Many of the residents who’ve been taken to court by the city over these illegal gas connections are Ger Hasidim who view Litzman as their parliamentary representative. Litzman, in his letter to Attorney General Avichai Mendelblit, claimed the law is being enforced against ultra-Orthodox residents in a discriminatory fashion, an allegation the city denies.
Litzman also claimed that no city enforces laws against connecting gas canisters, citing Dimona, the older sections of Tel Aviv, Holon, Bat Yam and Katzrin. Arad legal adviser Haim Shiman, however, noted that unlike in the cities Litzman cites, Arad was built from the start with underground central gas infrastructure that can pipe gas to all the buildings. As a result, a special regulation in Arad states that no building with more than six apartments can have gas canister connections, but must be connected to the central gas supply.
As for the claim that the city only enforces the law against Haredim, Shiman said that the local planning and building committee has also dealt with cases of secular residents connecting gas canisters illegally. However, he conceded that the phenomenon was more widespread among Haredi residents, “who are making law for themselves, and without a permit have been independently connecting gas canisters to their apartments in residential buildings with more than six apartments.”
The canisters are connected by Hura Gas, based in the Bedouin town of Hura, only a few kilometers from Arad. According to a Ger Hasidic source, families are connecting the canisters because the central gas is far more expensive, costing up to 4.5 times more than the gas in canisters. “A kollel couple with no children will pay 200 shekels [$52] on every gas bill if they’re connected to central gas,” the source said.

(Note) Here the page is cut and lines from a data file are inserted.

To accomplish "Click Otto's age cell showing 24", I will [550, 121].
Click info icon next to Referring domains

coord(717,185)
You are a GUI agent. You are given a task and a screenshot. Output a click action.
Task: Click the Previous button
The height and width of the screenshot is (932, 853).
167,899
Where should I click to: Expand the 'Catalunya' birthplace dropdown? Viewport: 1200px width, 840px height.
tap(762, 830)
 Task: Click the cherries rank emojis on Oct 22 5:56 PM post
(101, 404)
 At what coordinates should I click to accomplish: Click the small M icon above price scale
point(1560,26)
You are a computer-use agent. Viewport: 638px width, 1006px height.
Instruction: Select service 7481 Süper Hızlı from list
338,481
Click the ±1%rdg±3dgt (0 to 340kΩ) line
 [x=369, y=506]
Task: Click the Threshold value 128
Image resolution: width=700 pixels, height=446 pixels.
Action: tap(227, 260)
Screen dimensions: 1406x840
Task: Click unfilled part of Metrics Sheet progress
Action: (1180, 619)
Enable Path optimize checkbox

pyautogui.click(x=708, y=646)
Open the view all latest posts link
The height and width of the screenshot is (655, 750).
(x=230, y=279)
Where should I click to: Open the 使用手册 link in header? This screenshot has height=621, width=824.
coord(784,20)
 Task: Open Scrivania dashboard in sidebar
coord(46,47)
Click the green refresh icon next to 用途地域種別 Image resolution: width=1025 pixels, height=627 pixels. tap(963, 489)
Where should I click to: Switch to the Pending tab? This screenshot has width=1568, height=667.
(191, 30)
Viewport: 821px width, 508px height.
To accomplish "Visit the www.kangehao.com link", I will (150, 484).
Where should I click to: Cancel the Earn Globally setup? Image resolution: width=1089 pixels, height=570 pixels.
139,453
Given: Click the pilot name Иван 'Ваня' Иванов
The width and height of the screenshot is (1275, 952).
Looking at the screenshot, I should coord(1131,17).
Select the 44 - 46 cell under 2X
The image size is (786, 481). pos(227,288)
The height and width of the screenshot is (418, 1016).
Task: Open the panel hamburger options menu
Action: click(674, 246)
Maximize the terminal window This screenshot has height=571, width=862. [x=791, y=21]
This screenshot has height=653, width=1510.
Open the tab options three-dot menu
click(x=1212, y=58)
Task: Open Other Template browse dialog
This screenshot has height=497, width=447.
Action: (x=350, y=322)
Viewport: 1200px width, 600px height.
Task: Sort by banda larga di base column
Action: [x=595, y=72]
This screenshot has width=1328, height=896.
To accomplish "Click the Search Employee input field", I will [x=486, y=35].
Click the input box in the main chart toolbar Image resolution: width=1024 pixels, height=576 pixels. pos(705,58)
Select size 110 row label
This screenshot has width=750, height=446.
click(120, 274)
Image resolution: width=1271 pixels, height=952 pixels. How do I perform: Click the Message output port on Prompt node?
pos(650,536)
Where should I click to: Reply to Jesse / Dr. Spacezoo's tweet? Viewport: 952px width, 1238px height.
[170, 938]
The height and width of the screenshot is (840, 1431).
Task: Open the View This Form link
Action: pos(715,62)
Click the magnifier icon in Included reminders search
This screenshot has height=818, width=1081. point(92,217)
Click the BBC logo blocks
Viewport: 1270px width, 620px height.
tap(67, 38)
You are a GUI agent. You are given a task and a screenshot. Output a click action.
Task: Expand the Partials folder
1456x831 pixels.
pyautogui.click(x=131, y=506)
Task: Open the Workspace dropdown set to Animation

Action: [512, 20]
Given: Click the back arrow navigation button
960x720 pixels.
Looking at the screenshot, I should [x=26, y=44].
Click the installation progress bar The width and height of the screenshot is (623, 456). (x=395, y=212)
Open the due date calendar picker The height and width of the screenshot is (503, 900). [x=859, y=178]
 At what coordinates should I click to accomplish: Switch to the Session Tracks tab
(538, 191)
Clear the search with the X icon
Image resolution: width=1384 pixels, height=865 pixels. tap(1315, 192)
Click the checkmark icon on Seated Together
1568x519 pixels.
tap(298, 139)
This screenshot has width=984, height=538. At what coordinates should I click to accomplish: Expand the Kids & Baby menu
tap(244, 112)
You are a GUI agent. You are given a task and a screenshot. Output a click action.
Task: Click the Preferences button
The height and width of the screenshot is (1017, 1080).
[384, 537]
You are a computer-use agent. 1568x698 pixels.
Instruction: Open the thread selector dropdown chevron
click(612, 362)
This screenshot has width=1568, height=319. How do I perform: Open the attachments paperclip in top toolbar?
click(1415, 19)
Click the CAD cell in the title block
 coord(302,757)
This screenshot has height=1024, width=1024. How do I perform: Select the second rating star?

Over the past few months, two cases brought against Arad residents with illegal gas connections reached the Be’er Sheva District Court, and two judges came to two different conclusions, with one resident acquitted of charges that he’d violated building and planning laws while the other was convicted. As a result, the State Prosecutor’s Office real estate department submitted a request to appeal the acquittal to the Supreme Court.
That’s why Litzman, on March 3, wrote to Attorney General Avichai Mendelblit demanding that he “stop dealing with this issue.” He added, “To appeal this ruling means that the attorney general identifies with this racist discrimination that applies only in Arad and only against Haredim.” It should be noted that the magistrate’s court that had earlier convicted this resident (his conviction was overturned on appeal) dismissed the claim of selective enforcement, while the district court didn’t address it since it didn’t see a violation in the first place.
This is not the first time Litzman has intervened in local affairs in Arad, where some 6,000 Ger Hasidim live. Every since Nissan Ben Hamo, a representative of Yesh Atid, was elected mayor last year, the tensions between the Haredim and the municipality have soared. In a visit to Arad with Education Minister Naftali Bennett last month, Litzman complained about “constantly having to come to put out fires,” and demanded that Ben Hamo allocate land for synagogues and funding for Haredi schools.
Litzman’s office responded, “The minister’s letter to the attorney general came in response to the continuing municipal harassment of residents despite court rulings in their favor.”